A ‘typhoon’ is the Asian version of a hurricane or cyclone.

At least 35 dead, 100s injured, 50+ missing in Vietnam typhoon Molave | News by The Thaiger

Vietnam deployed soldiers and heavy machinery to search for survivors after landslides triggered by torrential rains from Typhoon Molave, one of the strongest typhoons to hit the region in decades. The main focus for rescue workers has been 3 villages in Vietnam’s central region where landslides killed at least 19 and are suspected of burying more than 40 others in thick mud. Rescue efforts are being hampered by bad weather at the tail end of the storm.

In Tra Leng village, about 45 kilometres from Tra Van, another landslide buried a community with several houses occupied by about 45 people. Rescuers say4 people escaped, while they recovered 8 bodies and later pulled out another 4 villagers alive, including 2 children, who were trapped in a buried house.

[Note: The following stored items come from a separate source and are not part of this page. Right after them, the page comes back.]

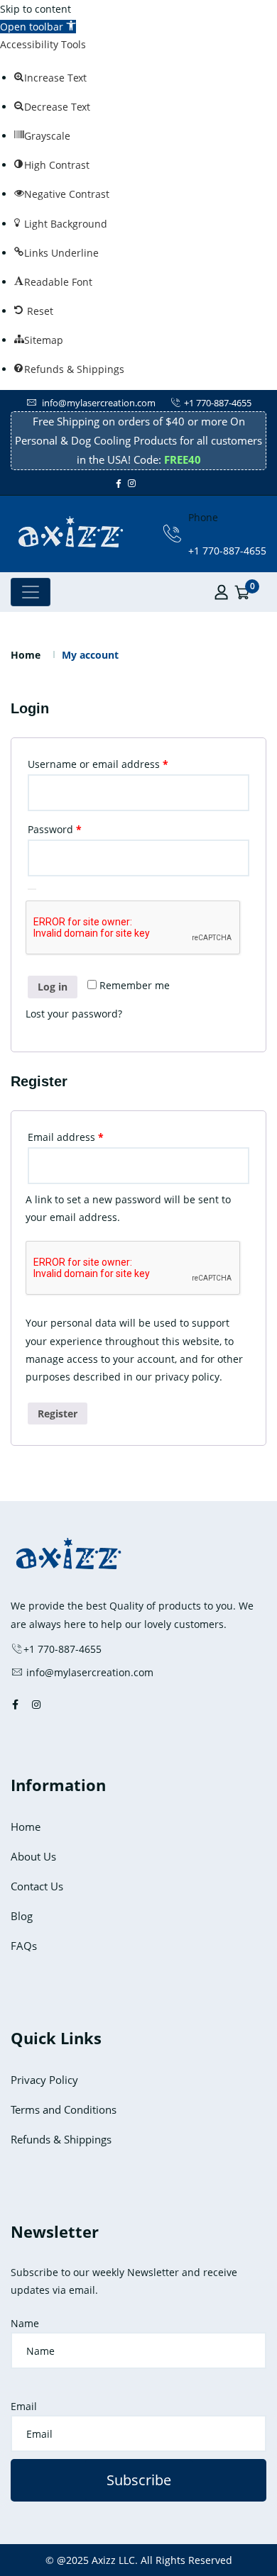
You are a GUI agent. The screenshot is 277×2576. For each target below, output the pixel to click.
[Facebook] (118, 483)
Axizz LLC (113, 2560)
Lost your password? (74, 1013)
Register (57, 1413)
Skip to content (35, 9)
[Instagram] (131, 483)
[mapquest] (161, 483)
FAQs (24, 1946)
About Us (33, 1856)
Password (76, 829)
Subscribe (139, 2479)
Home (25, 655)
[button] (38, 26)
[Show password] (32, 889)
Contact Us (37, 1886)
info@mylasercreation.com (98, 402)
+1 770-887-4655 (217, 402)
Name (25, 2323)
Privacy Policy (44, 2080)
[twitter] (142, 483)
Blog (22, 1916)
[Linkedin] (154, 483)
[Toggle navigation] (30, 592)
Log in (52, 986)
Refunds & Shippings (61, 2139)
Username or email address (120, 764)
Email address (87, 1137)
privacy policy (187, 1376)
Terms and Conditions (63, 2109)
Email (24, 2406)
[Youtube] (148, 483)
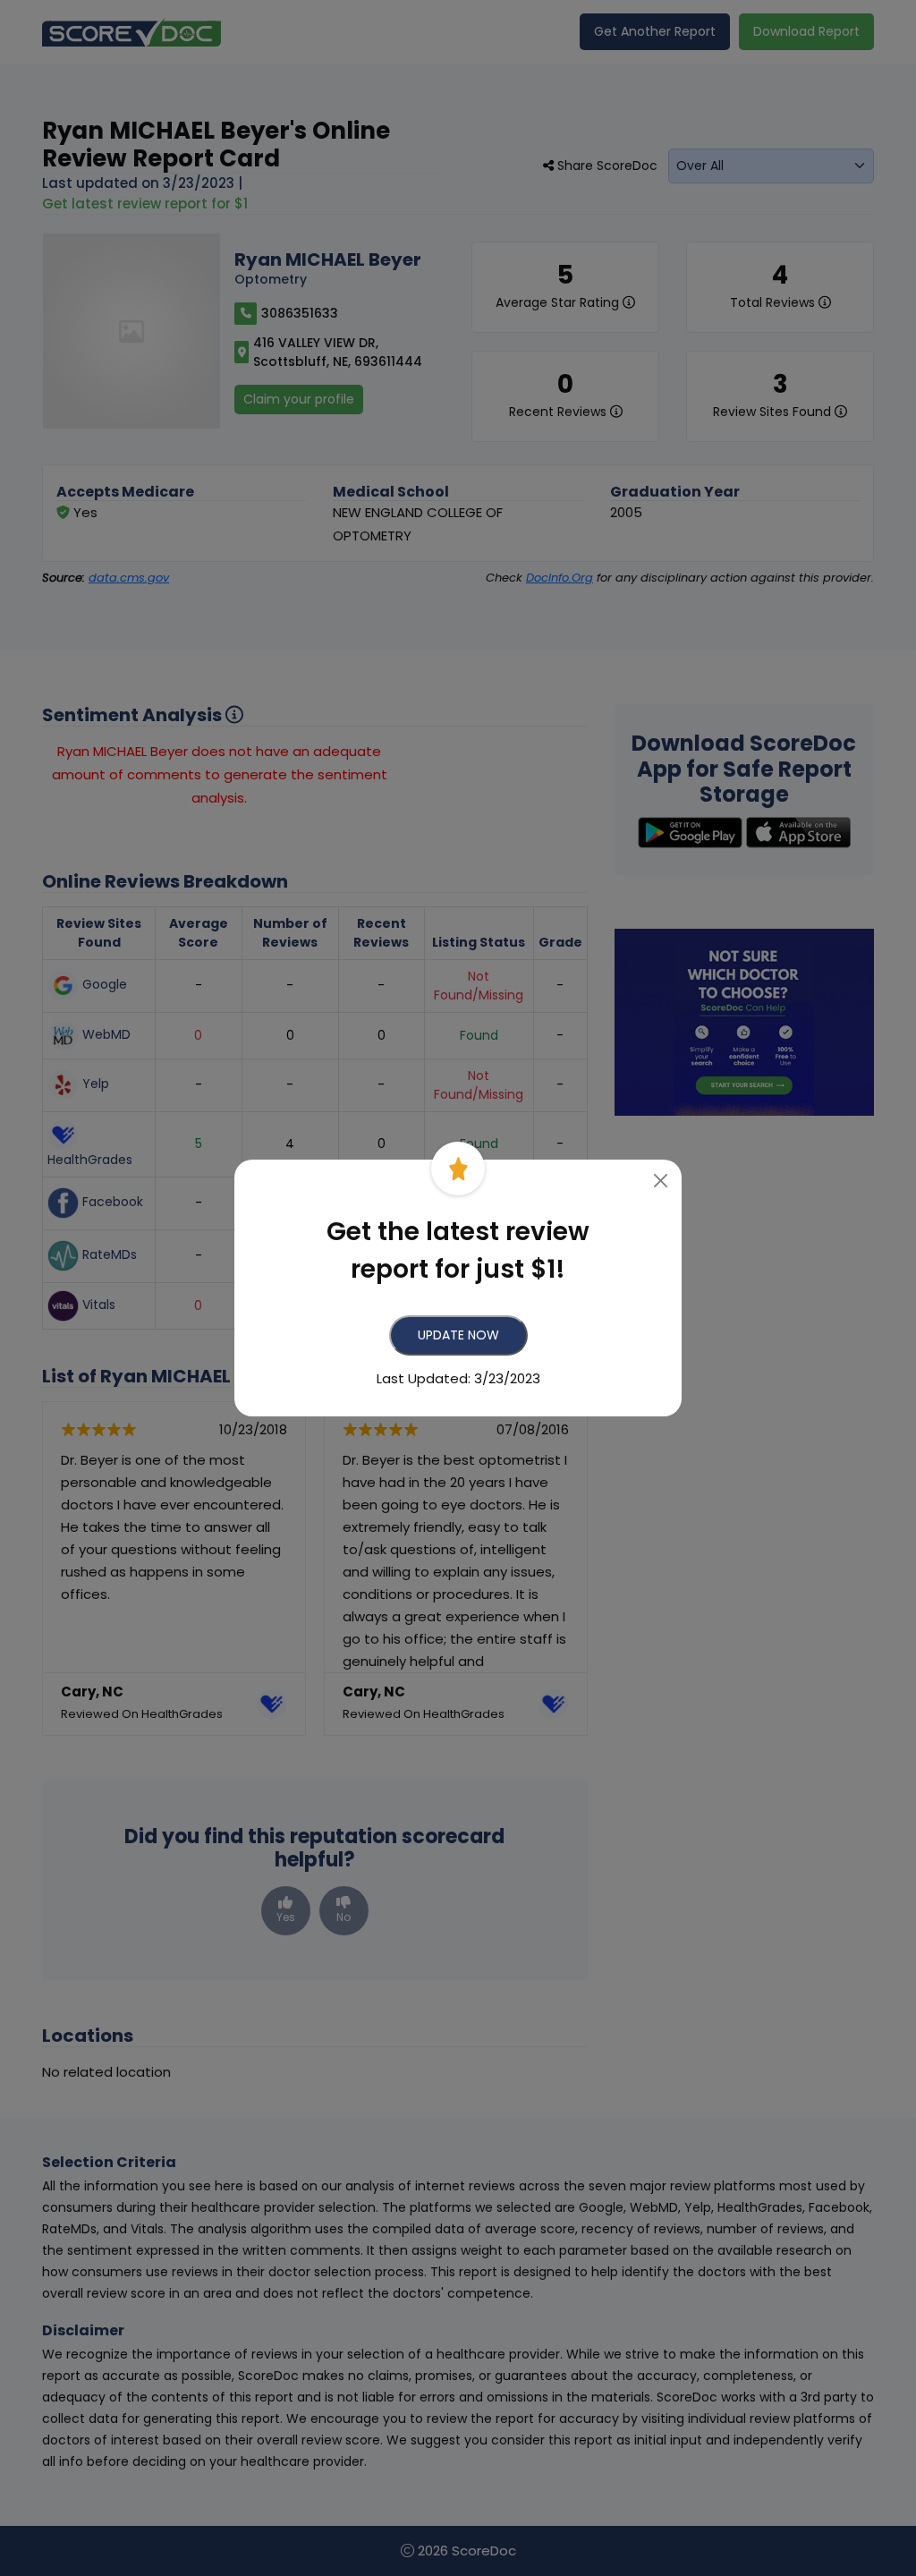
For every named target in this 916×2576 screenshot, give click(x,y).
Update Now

Tra Leng was initially cut off to rescue efforts as roads were washed away, flooding and other landslides. By late yesterday government rescue teams were able to open up a road with bulldozers and brought in more rescue teams and heavy equipment.

The Vietnamese government said Typhoon Molave had left millions of people without electricity and damaged at least 56,000 houses and caused a massive blackout in the Quang Ngai province, where 1.7 million people endured the onslaught of the typhoon in darkness.

Also among the dead are 12 fishermen whose boats sank Wednesday as Typhoon Molave approached with winds of up to 150 kilometres per hour.